Arize AI, which got $38 million from investors last month, lets companies like Uber (NYSE:UBER), Chick-fil-A, and Procter & Gamble monitor their customers (NYSE:PG). Aparna Dhinakaran, the Chief Product Officer, said it was hard for her at a previous job to see quickly when AI predictions were wrong, and her friends told her about their own delays.
“In the world we live in now, you don’t know there’s a problem until it affects your business two months later,” she said.
FRAUD SCORES
Some people who use AI have built their own monitoring systems, and FICO said that was what saved the world at the start of the pandemic.
As more purchases were made online, which is called “card not present” in the business world, alarms went off. Scott Zoldi, FICO’s chief analytics officer, said that in the past, more of this kind of spending was likely to be fraud, and the increase pushed transactions higher on FICO’s 1-to-999 scale, where the higher the number, the more likely it is that it is fraud.

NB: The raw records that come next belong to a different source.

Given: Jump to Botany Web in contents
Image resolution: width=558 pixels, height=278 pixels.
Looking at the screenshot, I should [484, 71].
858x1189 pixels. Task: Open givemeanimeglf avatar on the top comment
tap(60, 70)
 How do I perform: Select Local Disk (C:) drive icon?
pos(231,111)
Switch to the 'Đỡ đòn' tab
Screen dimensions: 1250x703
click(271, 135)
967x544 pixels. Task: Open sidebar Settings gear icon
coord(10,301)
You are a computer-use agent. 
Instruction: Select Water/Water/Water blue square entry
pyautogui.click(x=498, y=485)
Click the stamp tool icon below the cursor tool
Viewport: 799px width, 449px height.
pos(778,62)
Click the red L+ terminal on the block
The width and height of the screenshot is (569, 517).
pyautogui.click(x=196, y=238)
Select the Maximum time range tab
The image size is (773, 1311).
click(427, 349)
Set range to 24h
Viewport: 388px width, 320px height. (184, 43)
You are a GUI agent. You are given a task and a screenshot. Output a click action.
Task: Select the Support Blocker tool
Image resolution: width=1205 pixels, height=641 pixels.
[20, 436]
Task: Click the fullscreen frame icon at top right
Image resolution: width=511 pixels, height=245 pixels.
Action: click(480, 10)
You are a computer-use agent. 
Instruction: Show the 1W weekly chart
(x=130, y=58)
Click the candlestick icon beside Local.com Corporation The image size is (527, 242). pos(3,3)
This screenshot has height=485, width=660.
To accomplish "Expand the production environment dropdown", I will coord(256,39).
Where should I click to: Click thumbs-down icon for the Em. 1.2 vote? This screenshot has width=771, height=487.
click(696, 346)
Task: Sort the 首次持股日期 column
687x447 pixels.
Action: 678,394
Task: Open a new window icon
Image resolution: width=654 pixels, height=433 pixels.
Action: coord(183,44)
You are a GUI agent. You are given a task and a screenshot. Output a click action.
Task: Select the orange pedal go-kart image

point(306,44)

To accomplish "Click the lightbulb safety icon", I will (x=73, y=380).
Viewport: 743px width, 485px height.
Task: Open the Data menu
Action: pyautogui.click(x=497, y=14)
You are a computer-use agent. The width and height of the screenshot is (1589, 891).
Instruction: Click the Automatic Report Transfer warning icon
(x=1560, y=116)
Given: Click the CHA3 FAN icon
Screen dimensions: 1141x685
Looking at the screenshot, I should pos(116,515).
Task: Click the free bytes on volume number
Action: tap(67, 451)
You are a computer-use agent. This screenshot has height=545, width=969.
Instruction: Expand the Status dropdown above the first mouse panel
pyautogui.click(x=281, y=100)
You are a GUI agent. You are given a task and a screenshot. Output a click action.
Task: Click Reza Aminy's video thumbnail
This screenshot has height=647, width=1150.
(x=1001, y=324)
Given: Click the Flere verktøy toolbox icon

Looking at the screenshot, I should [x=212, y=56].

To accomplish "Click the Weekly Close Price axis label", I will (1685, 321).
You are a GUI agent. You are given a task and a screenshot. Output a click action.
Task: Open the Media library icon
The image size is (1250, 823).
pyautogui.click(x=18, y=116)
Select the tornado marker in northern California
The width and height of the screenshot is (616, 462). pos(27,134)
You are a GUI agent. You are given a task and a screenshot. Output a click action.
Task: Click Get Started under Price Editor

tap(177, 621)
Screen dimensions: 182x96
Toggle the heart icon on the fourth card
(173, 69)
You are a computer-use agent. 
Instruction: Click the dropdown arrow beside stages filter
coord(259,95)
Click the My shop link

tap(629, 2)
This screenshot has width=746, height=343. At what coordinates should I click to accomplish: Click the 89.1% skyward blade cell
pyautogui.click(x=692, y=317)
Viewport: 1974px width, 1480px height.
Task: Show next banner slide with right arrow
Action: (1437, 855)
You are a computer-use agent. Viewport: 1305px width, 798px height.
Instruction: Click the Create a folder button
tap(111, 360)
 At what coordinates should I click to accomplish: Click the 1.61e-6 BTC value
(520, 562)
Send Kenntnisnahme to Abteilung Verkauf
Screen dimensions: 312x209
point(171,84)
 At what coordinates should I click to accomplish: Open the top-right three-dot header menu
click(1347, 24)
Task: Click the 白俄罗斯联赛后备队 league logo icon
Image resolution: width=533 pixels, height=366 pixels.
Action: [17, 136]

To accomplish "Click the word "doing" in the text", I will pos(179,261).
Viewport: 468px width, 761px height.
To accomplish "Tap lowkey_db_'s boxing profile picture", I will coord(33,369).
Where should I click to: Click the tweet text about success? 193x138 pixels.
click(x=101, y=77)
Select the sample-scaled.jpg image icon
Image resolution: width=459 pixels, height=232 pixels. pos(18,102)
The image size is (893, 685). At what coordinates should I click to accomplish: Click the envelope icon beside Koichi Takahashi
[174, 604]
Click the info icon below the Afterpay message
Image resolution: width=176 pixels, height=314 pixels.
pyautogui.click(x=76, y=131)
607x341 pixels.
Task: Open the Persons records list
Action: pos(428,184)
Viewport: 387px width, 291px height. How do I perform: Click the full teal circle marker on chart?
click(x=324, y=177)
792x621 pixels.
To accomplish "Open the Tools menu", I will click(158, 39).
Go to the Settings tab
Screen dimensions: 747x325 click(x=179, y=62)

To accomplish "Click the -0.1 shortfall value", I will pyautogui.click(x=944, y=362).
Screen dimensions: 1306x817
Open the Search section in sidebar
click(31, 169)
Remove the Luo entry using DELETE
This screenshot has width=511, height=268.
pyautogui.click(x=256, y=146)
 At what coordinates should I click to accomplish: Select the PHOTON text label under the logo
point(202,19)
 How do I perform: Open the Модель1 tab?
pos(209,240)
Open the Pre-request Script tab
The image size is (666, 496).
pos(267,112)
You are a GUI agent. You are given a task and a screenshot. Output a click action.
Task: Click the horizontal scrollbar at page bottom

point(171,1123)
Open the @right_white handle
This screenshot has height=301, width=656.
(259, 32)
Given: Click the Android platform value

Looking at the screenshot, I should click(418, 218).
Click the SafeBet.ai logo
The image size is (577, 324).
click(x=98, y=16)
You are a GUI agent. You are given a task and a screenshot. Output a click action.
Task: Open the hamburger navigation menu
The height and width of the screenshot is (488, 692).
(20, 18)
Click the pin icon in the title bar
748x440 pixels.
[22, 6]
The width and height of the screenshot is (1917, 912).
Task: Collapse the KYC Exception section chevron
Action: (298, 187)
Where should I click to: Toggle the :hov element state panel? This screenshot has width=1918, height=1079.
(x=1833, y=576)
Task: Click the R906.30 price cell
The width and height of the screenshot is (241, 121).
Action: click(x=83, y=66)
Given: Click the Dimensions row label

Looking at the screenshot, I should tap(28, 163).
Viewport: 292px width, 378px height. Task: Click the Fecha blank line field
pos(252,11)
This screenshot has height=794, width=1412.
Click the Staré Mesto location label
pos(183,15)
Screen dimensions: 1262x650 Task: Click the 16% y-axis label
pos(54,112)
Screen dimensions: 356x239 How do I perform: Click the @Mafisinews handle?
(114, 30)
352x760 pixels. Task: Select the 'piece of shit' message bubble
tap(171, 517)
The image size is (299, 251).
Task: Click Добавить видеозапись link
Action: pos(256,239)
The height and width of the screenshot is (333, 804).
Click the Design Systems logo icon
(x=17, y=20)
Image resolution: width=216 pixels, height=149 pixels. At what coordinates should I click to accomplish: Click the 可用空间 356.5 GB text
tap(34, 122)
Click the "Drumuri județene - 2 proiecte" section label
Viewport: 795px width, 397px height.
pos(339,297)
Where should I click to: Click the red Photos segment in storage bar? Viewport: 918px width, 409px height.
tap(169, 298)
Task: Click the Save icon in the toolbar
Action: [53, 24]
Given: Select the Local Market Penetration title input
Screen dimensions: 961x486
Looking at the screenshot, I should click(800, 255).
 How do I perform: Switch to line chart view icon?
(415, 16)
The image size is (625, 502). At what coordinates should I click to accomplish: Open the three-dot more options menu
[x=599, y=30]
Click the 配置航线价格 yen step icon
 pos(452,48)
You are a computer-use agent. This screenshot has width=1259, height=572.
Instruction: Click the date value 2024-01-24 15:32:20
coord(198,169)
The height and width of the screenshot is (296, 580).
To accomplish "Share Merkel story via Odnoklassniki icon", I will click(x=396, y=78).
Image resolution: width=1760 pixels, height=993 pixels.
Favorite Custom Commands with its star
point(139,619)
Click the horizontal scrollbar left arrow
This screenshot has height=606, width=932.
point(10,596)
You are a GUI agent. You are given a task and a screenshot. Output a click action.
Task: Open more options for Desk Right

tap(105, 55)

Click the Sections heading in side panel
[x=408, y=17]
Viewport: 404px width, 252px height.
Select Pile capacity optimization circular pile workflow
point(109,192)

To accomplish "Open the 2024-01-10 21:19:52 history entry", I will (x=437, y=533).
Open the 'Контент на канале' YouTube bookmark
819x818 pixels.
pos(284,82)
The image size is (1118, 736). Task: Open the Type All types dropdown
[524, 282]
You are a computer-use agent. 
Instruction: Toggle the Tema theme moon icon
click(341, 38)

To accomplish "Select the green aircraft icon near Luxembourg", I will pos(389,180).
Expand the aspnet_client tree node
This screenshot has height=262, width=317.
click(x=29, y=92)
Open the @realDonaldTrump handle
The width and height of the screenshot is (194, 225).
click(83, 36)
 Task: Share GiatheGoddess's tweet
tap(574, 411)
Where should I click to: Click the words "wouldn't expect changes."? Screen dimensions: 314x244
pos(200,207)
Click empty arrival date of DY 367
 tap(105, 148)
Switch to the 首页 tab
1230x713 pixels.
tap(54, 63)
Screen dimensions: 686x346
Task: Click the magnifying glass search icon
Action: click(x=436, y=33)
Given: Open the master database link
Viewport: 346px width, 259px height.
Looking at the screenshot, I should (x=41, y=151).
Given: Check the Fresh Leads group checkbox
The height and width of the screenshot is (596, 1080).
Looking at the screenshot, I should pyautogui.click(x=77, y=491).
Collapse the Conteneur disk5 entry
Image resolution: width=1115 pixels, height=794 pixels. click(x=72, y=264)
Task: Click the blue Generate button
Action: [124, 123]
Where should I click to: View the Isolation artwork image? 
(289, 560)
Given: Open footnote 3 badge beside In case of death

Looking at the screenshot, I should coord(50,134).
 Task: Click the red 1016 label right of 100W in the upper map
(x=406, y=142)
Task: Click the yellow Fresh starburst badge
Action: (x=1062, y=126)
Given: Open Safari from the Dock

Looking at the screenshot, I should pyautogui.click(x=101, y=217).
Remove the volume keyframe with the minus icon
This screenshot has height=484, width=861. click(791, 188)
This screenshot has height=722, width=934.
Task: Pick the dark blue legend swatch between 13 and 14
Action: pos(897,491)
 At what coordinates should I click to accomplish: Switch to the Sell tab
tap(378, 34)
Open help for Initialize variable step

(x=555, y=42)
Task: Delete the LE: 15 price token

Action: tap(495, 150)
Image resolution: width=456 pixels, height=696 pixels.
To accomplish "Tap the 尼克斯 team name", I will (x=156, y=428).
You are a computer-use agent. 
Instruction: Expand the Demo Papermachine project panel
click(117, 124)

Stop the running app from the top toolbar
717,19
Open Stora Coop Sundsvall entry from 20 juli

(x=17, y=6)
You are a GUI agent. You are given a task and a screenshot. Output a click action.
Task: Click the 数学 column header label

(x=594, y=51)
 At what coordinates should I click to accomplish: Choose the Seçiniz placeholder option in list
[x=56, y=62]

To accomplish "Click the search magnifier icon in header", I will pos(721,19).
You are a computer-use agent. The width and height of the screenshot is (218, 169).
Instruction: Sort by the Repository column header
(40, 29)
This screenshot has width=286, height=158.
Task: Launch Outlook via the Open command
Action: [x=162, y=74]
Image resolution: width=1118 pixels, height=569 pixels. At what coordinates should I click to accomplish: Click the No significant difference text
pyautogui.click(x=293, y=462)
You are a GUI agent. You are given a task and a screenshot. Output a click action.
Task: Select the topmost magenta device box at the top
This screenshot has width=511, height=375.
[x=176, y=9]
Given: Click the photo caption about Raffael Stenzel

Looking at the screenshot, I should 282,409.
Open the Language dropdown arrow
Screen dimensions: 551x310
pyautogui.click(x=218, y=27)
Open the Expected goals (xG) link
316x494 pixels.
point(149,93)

Zoldi said that people’s habits were changing too quickly for the AI system to be rewritten. So, he said, FICO told U.S. clients to only look at and reject transactions with scores above 900, up from 850. It kept clients from having to look over 67% of legitimate transactions that were above the old threshold. Instead, they could focus on cases that were really a problem.
Zoldi said that during the first six months of the pandemic, clients found 25% more fraud in the United States than would have been expected and 60% more fraud in the United Kingdom.
“You can’t be responsible with AI if you’re not keeping an eye on it,” he said.